Since 1999, the National Fire Alarm and Signaling Code has required survivability for certain circuits that need to work during a fire. In truth, the code has always required speaker circuits serving emergency voice/alarm communications systems to meet a performance requirement for survivability.
Since 1999, as the technology changed and presented economical options to designers and installers, technical committees have incorporated changes into the code. Cable manufacturers introduced circuit integrity (Type CI) cable to meet designers’ and installers’ needs for providing survivability to critical circuits in a fire alarm system installation.
On Sept. 12, 2012, Underwriters Laboratories Inc. (UL) summarily pulled the listings for all Type CI cable and issued this statement: “UL has recently conducted research on a wide array of current products and systems originally certified under UL 2196, Tests for Fire Resistive Cables and ULC-S139, Standard Method of Fire Test for Evaluation of Integrity of Electrical Cables and determined that they no longer consistently achieve a two-hour fire-resistive rating when subjected to the standard Fire Endurance Test of UL2196 or ULC-S139. Consequently, UL and ULC will not be able to offer certification to the current program related to these standards.”
Manufacturers were no longer authorized to place the UL mark or ULC mark on products including Type CI cable installed in “free air” or in conduit, UL-classified fire-resistive cable (FHJR), UL-listed cable with “-CI” suffix and ULC-listed fire-resistant cable-circuit integrity rating (CIR) cable (FHJRC).
UL made the following adjustments to its certification directory regarding electrical circuit protective systems:
“Withdrawn Systems: UL has removed from its certification directory the following Electrical Circuit Protective Systems (FHIT) that employ Fire Resistive Cables: Systems 10, 17, 22, 24, 25, 27, 28, 30, 31, 32, 33, 35, 36, and 37.
“Systems still current in UL Certification Directory: Electrical Circuit Protective Systems (FHIT) that employ protective materials such as intumescent wraps/coatings wraps, tapes, composite mats, etc., still continue to meet certification and code requirements and include the following: Systems 2, 3, 4, 5, 6, 7, 8, 9, 18, 19, 20, 21, and 34. Note: These products are evaluated to Outline of Investigation for Fire Test for Electrical Circuit Protective Systems (subject 1724) and not UL 2196.”
This action left designers, authorities having jurisdiction (AHJs) and contractors with no cost-effective way to meet the code’s survivability requirements.
UL has finally finished developing the new standards for Type CI cable, both for free air and in raceway, and the code has added further notable changes.

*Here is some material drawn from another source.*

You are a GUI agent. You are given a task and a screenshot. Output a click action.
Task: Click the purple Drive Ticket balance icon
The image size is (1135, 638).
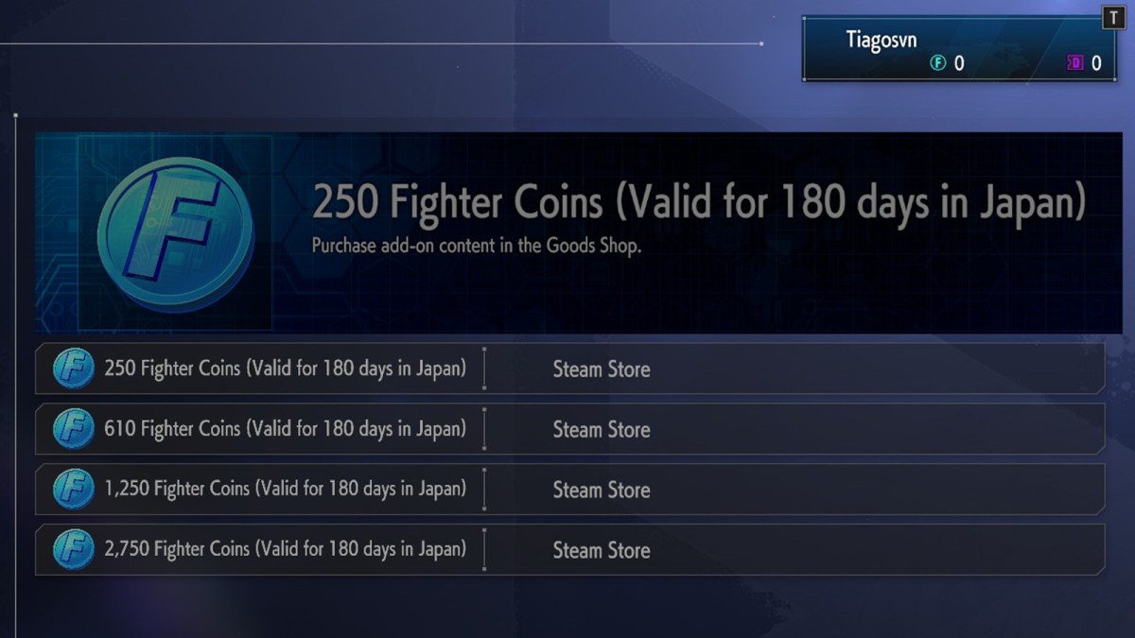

As a result of UL’s standards finalization, companies could begin submitting their products for listing.
Type CI cable can be installed in free air or raceway. However, raceway has become part of the new approval process. Ensure you buy the appropriate raceway to meet the new UL standard, and expect the AHJs to renew their efforts to enforce the code’s survivability requirements.
The NFPA 72 technical committees took action to provide relief and alternatives to meet these requirements. The first change is in Chapter 12 for both Level 2 and 3 survivability requirements, as described in sections 12.4.3 and 12.4.4. In number 4 of both sections, the code permits the use of AHJ-approved performance alternatives.
The annex now gives the user better guidance on what type of performance alternatives might apply: “A performance- based alternative is needed because it is possible to construct a non-sprinklered, Type V (000) building that employs relocation or partial evacuation (e.g., a single-story ambulatory healthcare occupancy) that would not warrant either a 2-hour fire resistance-rated enclosure or a 2-hour cable. Examples of performance alternatives that might be considered in a design for survivability are a strategic application of Class A, Class X, or Class N segments and also wireless communication pathways.”
Section 22.214.171.124.1 also provides new exceptions for systems employing relocation or partial evacuation, where the particular installation requires a Level 2 or Level 3 pathway survivability:
“Exception No. 1: Level 1 shall be permitted where notification zones are separated by less than 2-hour fire-rated construction.
“Exception No. 2: Level 1 shall be permitted where there are at least two pathways that are separated by at least one-third the maximum diagonal of the notification or signaling zones that the pathways are passing through and the pathway is Class X or Class N.”
The goal remains the same: notification appliances must continue to operate normally in evacuation signaling zones that a fire has not attacked. Circuits and equipment common to more than one evacuation signaling zone must be designed and installed so the fire will not disable them.
The choices for performance alternatives have improved, and you can evaluate which option the AHJ will accept. Know the options available to provide an economical approach to the survivability requirements of the code to win more jobs.